MATERIALS PROVIDED =

----

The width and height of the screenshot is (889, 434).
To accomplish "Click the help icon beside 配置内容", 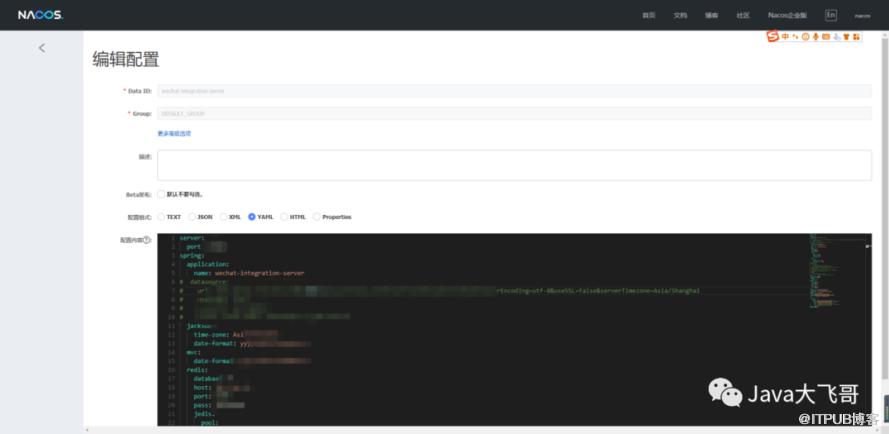I will tap(148, 240).
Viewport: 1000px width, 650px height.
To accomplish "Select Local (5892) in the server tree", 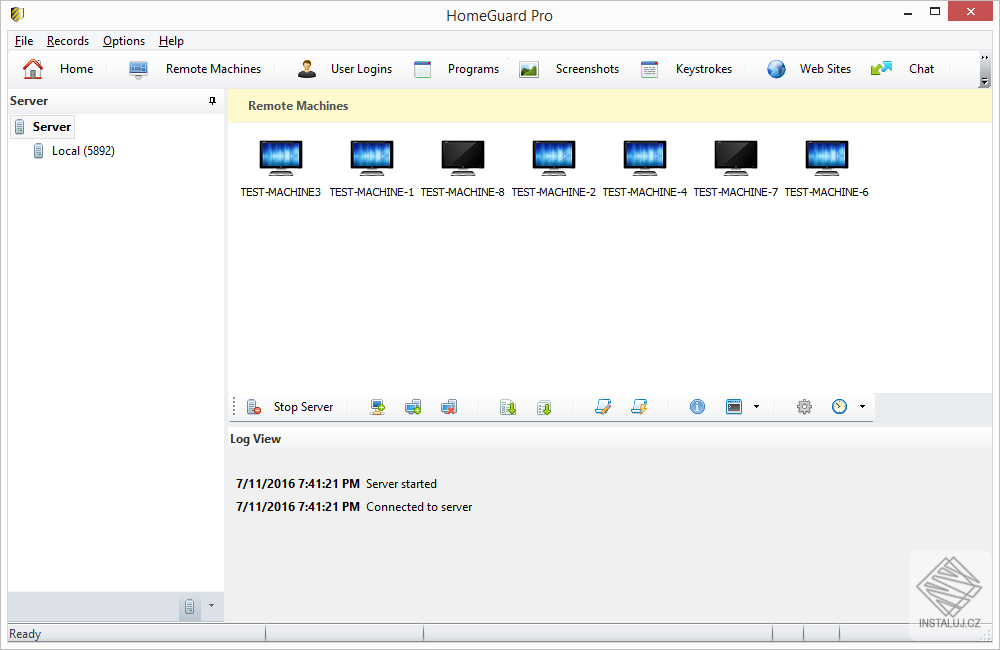I will point(83,151).
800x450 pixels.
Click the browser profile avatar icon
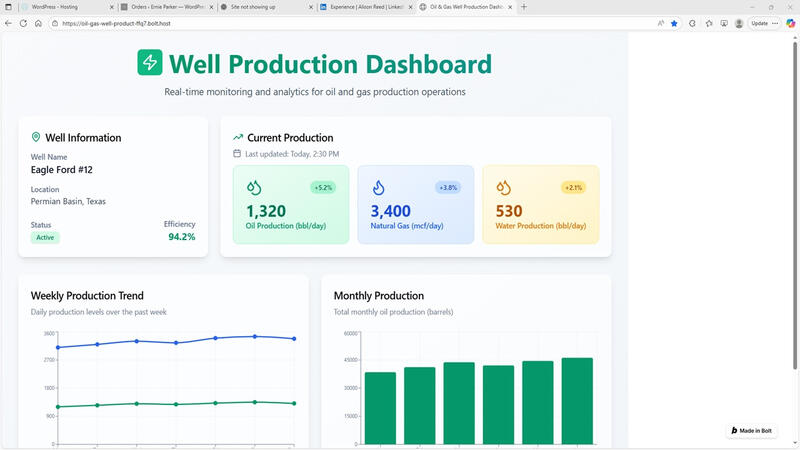[739, 23]
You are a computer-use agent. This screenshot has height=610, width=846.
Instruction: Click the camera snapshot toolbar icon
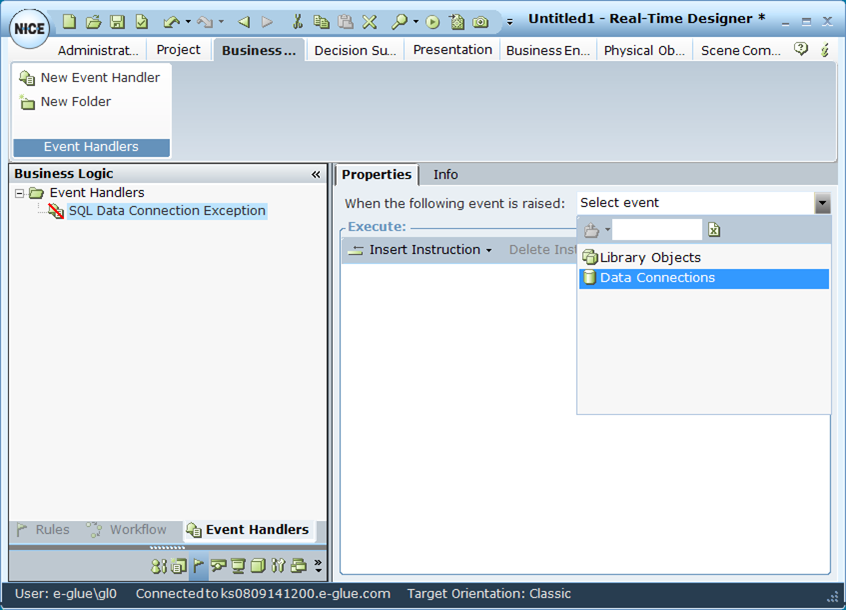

----

EXERCISE BRIEF = Starting with the line that contains "Click the browser profile avatar icon", repeat each line exactly until the listing ends, including the last one. Leave pictures out.

SOLUTION TO THE PROBLEM =
Click the browser profile avatar icon
[739, 23]
You are a computer-use agent. This screenshot has height=610, width=846.
Instruction: Click the camera snapshot toolbar icon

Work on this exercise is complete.